Problem requirements »
The entries below should be given again exactly, minus their pictures.

= = = =

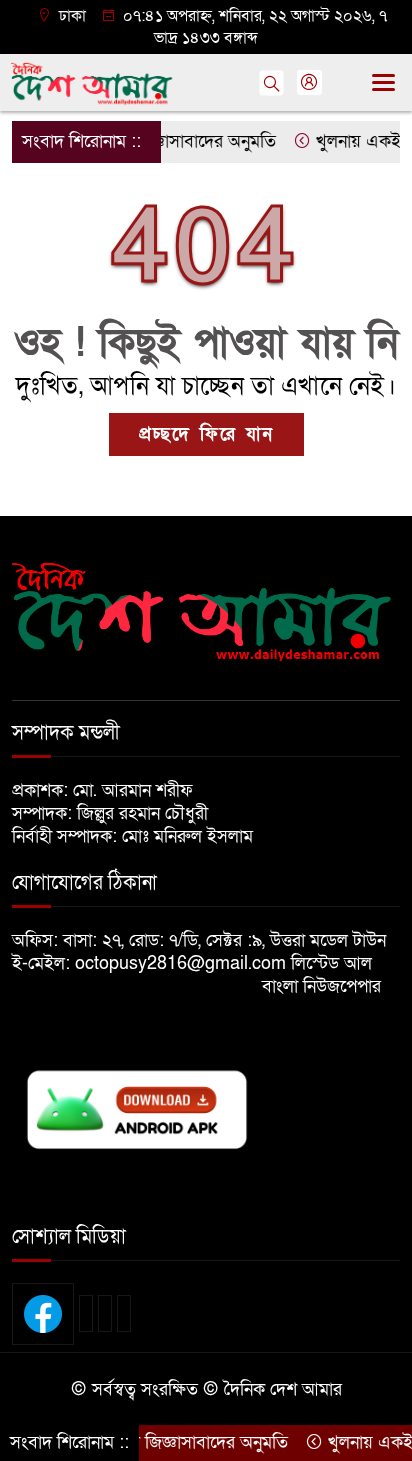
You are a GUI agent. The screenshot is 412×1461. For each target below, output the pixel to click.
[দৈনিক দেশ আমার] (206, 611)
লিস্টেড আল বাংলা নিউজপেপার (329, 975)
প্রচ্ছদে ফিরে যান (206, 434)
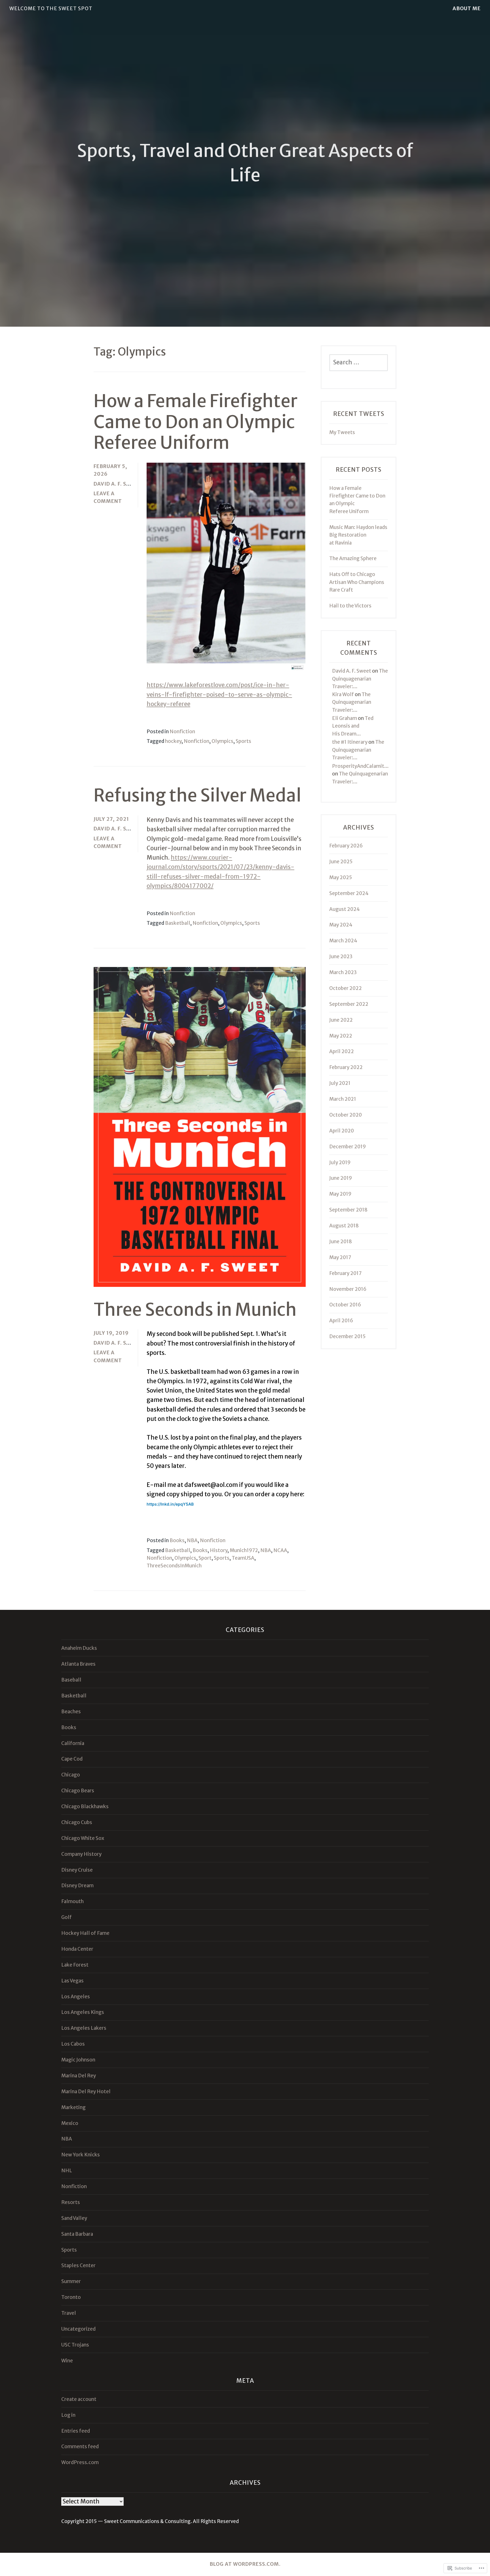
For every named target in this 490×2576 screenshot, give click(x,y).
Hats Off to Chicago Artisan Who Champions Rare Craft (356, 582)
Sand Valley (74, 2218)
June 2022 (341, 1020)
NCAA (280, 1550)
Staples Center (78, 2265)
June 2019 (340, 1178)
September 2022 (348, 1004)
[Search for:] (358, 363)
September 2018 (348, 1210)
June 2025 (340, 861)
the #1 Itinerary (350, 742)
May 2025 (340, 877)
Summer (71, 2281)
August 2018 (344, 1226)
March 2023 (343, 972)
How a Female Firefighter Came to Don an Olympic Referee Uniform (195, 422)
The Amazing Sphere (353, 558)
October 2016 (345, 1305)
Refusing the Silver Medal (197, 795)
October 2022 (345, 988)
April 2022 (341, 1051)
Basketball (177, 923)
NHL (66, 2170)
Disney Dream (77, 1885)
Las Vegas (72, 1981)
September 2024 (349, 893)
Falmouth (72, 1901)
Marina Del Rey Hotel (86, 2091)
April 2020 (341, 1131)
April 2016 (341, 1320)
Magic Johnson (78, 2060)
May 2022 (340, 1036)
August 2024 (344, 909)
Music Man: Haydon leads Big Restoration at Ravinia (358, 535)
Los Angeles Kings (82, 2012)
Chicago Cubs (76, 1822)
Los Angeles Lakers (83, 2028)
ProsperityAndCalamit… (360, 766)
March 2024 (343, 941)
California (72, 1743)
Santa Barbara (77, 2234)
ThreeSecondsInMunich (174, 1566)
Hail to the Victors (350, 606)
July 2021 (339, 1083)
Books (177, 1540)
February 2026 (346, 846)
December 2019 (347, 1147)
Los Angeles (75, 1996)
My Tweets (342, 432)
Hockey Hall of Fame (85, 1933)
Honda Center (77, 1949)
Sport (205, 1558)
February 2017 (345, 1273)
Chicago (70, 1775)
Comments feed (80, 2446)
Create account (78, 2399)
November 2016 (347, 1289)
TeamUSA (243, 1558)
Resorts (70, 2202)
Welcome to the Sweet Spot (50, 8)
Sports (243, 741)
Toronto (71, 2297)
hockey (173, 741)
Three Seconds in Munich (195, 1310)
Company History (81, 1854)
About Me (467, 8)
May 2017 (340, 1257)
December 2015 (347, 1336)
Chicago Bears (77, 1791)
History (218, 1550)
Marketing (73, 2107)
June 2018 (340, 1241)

= = = =

Your solution »
You are a GUI agent. The screenshot is 412×1461. For each target below, output the pixel to click.
[দৈনিক দেশ আমার] (206, 611)
লিস্টেড আল বাংলা নিউজপেপার (329, 975)
প্রচ্ছদে ফিরে যান (206, 434)
For every named target in this 490×2576 screenshot, give click(x,y).
Hats Off to Chicago Artisan Who Champions Rare Craft (356, 582)
Sand Valley (74, 2218)
June 2022 (341, 1020)
NCAA (280, 1550)
Staples Center (78, 2265)
June 2019 (340, 1178)
September 2022 (348, 1004)
[Search for:] (358, 363)
September 2018 (348, 1210)
June 2025 (340, 861)
the #1 Itinerary (350, 742)
May 2025 (340, 877)
Summer (71, 2281)
August 2018 (344, 1226)
March 2023 (343, 972)
How a Female Firefighter Came to Don an Olympic Referee Uniform (195, 422)
The Amazing Sphere (353, 558)
October 2016 (345, 1305)
Refusing the Silver Medal (197, 795)
October 2022 (345, 988)
April 2022 (341, 1051)
Basketball (177, 923)
NHL (66, 2170)
Disney Dream (77, 1885)
Las Vegas (72, 1981)
September 2024 (349, 893)
Falmouth (72, 1901)
Marina Del Rey Hotel (86, 2091)
April 2020 (341, 1131)
April 2016 (341, 1320)
Magic Johnson (78, 2060)
May 2022 (340, 1036)
August 2024 (344, 909)
Music Man: Haydon leads Big Restoration at Ravinia (358, 535)
Los Angeles Kings (82, 2012)
Chicago Cubs (76, 1822)
Los Angeles Lakers (83, 2028)
ProsperityAndCalamit… (360, 766)
March 2024 (343, 941)
California (72, 1743)
Santa Barbara (77, 2234)
ThreeSecondsInMunich (174, 1566)
Hail to the Victors (350, 606)
July 2021 (339, 1083)
Books (177, 1540)
February 2026 (346, 846)
December 2019 (347, 1147)
Los Angeles (75, 1996)
My Tweets (342, 432)
Hockey Hall of Fame (85, 1933)
Honda Center (77, 1949)
Sport (205, 1558)
February 2017 (345, 1273)
Chicago (70, 1775)
Comments feed (80, 2446)
Create account (78, 2399)
November 2016 (347, 1289)
TeamUSA (243, 1558)
Resorts (70, 2202)
Welcome to the Sweet Spot (50, 8)
Sports (243, 741)
Toronto (71, 2297)
hockey (173, 741)
Three Seconds in Munich (195, 1310)
Company History (81, 1854)
About Me (467, 8)
May 2017 (340, 1257)
December 2015 (347, 1336)
Chicago Bears (77, 1791)
History (218, 1550)
Marketing (73, 2107)
June 2018 (340, 1241)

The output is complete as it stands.